Alvalade 29/10/2021

Envelhecimento Ativo e Cidadania | Comemorar a Vida

A Junta de Freguesia de Alvalade assinala o mês dedicado pelas Nações Unidas aos Idosos com a iniciativa “outubro – mês dedicado aos mais velhos”, onde reúne a publicação de dois textos sobre a temática. O primeiro que partilhamos é o de Maria João Quintela – Consultora da Direcção-Geral da Saúde, Vice presidente da Sociedade Portuguesa de Geriatria e Gerontologia- SPGG, Presidente da Associação Portuguesa de Psicogerontologia –APP, Vogal da Direção da União Distrital de Lisboa das IPSS  – UDIPSS Lisboa, Presidente da Assembleia Geral da Federação  das Instituições de Terceira Idade – FITI e Vogal da Direção da Confederação Nacional de Instituições de Solidariedade – CNIS.

__SECÇÃO DE DADOS__

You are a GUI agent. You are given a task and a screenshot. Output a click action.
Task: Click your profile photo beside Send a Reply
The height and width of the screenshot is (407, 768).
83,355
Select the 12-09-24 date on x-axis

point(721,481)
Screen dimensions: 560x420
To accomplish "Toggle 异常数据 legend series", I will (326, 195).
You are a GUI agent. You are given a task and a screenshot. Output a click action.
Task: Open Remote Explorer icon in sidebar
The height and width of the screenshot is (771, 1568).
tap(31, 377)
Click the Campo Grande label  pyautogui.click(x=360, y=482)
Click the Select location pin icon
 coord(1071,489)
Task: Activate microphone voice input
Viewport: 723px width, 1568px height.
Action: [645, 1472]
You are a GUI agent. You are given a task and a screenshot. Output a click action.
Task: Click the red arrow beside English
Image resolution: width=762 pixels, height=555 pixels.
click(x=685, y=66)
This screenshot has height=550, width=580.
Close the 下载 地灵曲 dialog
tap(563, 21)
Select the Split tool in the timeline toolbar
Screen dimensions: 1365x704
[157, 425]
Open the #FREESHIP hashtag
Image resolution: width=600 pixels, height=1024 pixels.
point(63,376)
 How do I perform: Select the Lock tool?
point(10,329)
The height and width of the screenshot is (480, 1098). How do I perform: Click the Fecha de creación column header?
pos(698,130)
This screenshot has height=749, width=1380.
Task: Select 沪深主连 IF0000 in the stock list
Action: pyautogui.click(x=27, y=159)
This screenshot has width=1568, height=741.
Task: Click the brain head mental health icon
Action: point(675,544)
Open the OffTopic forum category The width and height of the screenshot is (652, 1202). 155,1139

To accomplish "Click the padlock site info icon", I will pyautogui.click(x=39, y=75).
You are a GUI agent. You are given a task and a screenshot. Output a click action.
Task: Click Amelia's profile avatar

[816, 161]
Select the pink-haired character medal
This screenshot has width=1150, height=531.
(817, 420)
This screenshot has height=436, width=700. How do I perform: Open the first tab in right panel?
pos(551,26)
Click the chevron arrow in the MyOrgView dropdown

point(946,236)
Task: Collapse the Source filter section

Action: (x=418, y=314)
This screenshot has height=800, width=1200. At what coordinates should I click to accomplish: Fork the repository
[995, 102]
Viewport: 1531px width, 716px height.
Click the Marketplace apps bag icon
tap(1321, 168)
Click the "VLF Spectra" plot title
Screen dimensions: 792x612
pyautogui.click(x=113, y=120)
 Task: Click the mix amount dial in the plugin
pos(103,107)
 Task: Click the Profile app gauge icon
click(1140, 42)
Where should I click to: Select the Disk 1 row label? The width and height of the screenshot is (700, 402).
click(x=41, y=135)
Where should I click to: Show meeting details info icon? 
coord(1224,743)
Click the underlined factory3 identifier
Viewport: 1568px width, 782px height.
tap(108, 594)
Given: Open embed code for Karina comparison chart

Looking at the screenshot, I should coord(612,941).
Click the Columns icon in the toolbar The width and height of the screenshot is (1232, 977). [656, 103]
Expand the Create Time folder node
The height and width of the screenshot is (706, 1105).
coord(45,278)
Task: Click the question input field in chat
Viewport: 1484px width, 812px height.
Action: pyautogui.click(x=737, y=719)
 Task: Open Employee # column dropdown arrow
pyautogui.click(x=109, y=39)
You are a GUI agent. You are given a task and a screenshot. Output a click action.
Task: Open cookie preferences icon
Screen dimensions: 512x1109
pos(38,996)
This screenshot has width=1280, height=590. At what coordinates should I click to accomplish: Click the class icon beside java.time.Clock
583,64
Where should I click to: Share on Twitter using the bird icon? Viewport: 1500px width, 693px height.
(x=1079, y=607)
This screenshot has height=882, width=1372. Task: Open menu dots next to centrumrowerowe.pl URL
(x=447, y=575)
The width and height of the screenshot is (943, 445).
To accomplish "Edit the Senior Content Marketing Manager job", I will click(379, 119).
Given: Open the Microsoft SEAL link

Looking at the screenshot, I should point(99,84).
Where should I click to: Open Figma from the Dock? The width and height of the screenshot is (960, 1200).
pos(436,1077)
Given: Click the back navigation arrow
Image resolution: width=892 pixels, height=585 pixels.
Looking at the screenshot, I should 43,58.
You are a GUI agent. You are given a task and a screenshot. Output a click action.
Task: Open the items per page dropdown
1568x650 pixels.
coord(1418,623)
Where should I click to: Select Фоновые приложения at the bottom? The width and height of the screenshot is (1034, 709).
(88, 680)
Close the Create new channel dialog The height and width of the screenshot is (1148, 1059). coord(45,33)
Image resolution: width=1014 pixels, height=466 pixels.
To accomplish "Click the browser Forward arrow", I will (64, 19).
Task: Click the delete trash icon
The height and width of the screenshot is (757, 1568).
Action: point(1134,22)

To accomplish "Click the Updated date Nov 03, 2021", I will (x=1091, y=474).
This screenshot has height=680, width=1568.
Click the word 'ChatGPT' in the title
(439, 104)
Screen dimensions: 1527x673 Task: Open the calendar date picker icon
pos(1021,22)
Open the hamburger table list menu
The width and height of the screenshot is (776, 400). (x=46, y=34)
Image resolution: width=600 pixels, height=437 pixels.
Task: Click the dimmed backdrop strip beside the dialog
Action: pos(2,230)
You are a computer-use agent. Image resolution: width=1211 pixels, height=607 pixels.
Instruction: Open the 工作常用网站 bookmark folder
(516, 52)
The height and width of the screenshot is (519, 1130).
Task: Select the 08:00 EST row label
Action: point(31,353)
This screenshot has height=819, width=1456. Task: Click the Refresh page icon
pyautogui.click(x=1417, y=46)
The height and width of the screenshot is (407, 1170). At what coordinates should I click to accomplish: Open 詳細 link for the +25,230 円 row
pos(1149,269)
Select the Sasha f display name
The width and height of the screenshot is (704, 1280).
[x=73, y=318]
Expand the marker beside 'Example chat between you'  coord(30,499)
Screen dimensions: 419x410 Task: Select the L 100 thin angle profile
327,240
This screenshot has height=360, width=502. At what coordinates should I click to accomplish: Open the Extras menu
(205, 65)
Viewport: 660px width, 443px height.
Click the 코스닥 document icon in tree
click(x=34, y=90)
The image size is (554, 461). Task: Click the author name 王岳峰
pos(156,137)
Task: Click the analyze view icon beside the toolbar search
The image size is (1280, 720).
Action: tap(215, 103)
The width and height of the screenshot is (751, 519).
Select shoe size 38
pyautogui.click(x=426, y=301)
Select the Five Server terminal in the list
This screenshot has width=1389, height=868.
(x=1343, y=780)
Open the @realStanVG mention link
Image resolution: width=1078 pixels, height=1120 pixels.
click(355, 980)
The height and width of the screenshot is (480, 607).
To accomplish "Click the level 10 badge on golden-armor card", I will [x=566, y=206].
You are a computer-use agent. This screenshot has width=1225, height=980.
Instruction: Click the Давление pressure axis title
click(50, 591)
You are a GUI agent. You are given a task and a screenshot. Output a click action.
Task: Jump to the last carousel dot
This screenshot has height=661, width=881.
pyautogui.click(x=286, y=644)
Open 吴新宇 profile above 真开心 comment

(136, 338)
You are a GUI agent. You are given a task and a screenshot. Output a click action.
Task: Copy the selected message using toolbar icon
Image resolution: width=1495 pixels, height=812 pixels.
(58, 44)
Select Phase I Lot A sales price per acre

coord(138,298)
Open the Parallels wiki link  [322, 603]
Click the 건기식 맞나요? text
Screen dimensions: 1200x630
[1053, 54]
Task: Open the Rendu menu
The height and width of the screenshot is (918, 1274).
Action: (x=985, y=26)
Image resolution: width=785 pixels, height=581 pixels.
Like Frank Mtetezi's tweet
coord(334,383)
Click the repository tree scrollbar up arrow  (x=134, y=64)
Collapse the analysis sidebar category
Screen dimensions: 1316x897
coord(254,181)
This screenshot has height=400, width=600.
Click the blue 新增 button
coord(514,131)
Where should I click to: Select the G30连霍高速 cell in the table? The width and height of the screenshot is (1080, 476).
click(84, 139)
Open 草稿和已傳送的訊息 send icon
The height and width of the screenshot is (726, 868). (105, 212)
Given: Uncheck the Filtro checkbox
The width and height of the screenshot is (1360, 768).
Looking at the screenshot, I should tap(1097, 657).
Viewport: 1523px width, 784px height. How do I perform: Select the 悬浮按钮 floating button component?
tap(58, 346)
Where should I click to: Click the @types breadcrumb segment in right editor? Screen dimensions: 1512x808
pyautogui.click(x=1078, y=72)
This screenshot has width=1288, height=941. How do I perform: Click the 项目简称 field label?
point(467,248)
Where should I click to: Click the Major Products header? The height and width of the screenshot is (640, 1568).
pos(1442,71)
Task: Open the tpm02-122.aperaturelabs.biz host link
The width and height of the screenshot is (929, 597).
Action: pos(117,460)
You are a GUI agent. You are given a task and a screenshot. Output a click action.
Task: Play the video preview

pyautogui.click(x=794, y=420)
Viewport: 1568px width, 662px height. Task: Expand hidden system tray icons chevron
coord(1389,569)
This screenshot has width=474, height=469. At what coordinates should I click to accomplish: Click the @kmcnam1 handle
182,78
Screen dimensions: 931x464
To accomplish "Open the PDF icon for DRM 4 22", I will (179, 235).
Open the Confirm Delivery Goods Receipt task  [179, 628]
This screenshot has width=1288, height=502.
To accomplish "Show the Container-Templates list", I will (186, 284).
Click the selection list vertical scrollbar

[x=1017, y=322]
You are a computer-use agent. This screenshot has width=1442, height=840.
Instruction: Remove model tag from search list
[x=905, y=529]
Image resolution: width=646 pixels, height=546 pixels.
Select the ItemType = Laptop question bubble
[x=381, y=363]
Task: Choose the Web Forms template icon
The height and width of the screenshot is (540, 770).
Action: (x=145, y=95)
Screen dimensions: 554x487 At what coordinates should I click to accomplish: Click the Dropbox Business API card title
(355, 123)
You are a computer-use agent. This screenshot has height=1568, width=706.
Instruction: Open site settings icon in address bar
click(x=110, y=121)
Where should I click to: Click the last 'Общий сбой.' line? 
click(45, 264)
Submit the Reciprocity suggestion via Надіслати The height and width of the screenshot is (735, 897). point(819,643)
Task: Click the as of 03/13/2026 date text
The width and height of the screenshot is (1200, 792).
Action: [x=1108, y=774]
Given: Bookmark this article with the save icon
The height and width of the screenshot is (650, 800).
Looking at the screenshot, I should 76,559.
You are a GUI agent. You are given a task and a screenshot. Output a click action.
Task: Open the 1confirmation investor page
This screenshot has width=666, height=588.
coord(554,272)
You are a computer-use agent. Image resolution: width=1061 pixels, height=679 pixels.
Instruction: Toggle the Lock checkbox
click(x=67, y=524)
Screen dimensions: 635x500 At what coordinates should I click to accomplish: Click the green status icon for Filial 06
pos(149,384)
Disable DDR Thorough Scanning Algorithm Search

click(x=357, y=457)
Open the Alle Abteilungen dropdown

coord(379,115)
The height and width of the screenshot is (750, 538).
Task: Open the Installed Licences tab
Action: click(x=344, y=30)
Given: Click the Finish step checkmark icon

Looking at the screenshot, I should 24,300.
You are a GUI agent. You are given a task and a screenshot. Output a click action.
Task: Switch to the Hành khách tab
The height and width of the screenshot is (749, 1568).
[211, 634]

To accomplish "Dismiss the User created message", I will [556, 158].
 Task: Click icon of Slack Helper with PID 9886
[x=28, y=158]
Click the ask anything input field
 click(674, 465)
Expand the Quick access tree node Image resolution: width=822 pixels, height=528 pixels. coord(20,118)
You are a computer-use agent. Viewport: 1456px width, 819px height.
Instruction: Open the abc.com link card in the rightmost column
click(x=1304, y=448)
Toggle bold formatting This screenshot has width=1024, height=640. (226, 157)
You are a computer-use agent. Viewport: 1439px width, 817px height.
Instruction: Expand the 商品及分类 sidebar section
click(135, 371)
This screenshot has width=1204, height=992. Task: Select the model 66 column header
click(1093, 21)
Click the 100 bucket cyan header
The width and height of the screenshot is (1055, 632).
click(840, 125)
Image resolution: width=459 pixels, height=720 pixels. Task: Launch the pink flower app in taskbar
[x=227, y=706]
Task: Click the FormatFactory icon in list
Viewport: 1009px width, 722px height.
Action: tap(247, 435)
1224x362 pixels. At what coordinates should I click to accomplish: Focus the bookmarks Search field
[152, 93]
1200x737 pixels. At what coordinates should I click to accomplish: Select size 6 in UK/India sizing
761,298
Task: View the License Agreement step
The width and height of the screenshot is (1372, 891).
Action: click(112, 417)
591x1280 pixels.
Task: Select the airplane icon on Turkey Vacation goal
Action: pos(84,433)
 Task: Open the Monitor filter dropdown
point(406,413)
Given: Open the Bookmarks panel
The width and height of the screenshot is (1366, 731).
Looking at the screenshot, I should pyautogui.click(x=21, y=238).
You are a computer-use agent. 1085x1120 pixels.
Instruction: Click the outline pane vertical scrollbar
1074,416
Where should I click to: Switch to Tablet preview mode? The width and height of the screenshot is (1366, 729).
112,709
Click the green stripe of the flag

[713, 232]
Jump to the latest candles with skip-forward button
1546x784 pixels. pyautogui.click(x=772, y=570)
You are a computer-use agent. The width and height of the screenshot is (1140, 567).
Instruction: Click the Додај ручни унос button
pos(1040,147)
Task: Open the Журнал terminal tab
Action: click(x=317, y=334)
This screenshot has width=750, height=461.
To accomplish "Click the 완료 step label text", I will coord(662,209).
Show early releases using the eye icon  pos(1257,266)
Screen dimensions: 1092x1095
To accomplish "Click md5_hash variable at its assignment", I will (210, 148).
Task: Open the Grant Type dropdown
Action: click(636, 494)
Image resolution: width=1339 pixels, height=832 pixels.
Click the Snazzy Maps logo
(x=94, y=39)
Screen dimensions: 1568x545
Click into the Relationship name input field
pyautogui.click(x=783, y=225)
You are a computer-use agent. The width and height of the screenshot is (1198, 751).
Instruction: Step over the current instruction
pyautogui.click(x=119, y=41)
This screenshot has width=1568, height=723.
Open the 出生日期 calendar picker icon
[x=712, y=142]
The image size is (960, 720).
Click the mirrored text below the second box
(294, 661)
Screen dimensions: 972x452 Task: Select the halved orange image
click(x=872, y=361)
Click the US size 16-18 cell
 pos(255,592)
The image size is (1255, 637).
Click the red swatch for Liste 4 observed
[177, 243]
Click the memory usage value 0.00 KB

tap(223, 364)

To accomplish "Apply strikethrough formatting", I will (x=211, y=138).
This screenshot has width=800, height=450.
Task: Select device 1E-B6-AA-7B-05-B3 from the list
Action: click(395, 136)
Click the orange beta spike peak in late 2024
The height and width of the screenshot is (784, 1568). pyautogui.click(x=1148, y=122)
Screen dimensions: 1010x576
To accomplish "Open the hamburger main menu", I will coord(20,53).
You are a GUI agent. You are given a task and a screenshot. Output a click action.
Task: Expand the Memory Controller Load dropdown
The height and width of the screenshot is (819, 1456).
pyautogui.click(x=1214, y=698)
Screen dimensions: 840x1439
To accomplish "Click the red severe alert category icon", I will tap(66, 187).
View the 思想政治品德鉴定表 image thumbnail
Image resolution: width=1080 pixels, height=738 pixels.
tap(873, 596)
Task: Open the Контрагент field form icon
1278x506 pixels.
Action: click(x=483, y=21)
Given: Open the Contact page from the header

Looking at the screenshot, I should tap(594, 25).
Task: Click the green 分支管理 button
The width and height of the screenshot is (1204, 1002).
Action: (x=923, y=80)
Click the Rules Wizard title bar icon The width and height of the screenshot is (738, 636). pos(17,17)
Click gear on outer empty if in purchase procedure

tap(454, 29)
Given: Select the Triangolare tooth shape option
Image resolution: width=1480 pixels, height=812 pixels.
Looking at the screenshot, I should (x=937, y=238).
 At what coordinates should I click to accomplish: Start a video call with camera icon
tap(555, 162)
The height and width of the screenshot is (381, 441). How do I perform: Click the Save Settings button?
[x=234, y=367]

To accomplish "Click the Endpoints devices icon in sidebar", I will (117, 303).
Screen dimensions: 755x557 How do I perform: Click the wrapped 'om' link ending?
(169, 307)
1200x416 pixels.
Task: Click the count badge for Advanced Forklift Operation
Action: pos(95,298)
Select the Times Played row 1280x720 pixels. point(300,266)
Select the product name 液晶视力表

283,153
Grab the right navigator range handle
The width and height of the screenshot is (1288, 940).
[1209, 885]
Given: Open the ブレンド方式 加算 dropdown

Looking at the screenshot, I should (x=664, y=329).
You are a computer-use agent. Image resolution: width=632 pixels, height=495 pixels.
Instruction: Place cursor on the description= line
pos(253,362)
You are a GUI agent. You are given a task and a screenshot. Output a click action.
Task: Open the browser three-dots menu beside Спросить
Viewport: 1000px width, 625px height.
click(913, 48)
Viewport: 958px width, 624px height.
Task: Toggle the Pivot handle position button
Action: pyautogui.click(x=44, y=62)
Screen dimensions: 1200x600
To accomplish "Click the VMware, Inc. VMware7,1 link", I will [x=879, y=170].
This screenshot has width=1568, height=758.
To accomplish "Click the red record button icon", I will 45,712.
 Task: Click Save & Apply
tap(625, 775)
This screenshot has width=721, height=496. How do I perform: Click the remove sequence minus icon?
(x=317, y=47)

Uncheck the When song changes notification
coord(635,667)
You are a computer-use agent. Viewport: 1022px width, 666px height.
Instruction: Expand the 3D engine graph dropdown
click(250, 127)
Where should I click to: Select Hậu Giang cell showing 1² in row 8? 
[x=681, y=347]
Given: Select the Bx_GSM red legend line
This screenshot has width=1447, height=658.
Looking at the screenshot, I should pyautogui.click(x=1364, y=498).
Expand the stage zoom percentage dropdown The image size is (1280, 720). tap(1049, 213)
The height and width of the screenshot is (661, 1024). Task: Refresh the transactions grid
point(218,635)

__O QUE FAZER__
1 > Responda às seguintes perguntas com base no excerto.
(a) Que entidade assinala o mês dedicado pelas Nações Unidas aos Idosos?
(b) Quantos textos sobre a temática reúne a iniciativa?
(c) De que federação é Maria João Quintela Presidente da Assembleia Geral?
2 > Substitua "mês" por "período" no trecho do excerto que começa com as palavras "Alvalade 29/10/2021" e termina com "Solidariedade – CNIS.", e apresente o trecho resultante.

__RESPOSTAS COMPLETAS__
1 >
(a) A Junta de Freguesia de Alvalade assinala esse mês.
(b) A iniciativa reúne dois textos sobre a temática.
(c) Maria João Quintela é Presidente da Assembleia Geral da Federação das Instituições de Terceira Idade (FITI).

2 >
Alvalade 29/10/2021

Envelhecimento Ativo e Cidadania | Comemorar a Vida

A Junta de Freguesia de Alvalade assinala o período dedicado pelas Nações Unidas aos Idosos com a iniciativa “outubro – período dedicado aos mais velhos”, onde reúne a publicação de dois textos sobre a temática. O primeiro que partilhamos é o de Maria João Quintela – Consultora da Direcção-Geral da Saúde, Vice presidente da Sociedade Portuguesa de Geriatria e Gerontologia- SPGG, Presidente da Associação Portuguesa de Psicogerontologia –APP, Vogal da Direção da União Distrital de Lisboa das IPSS  – UDIPSS Lisboa, Presidente da Assembleia Geral da Federação  das Instituições de Terceira Idade – FITI e Vogal da Direção da Confederação Nacional de Instituições de Solidariedade – CNIS.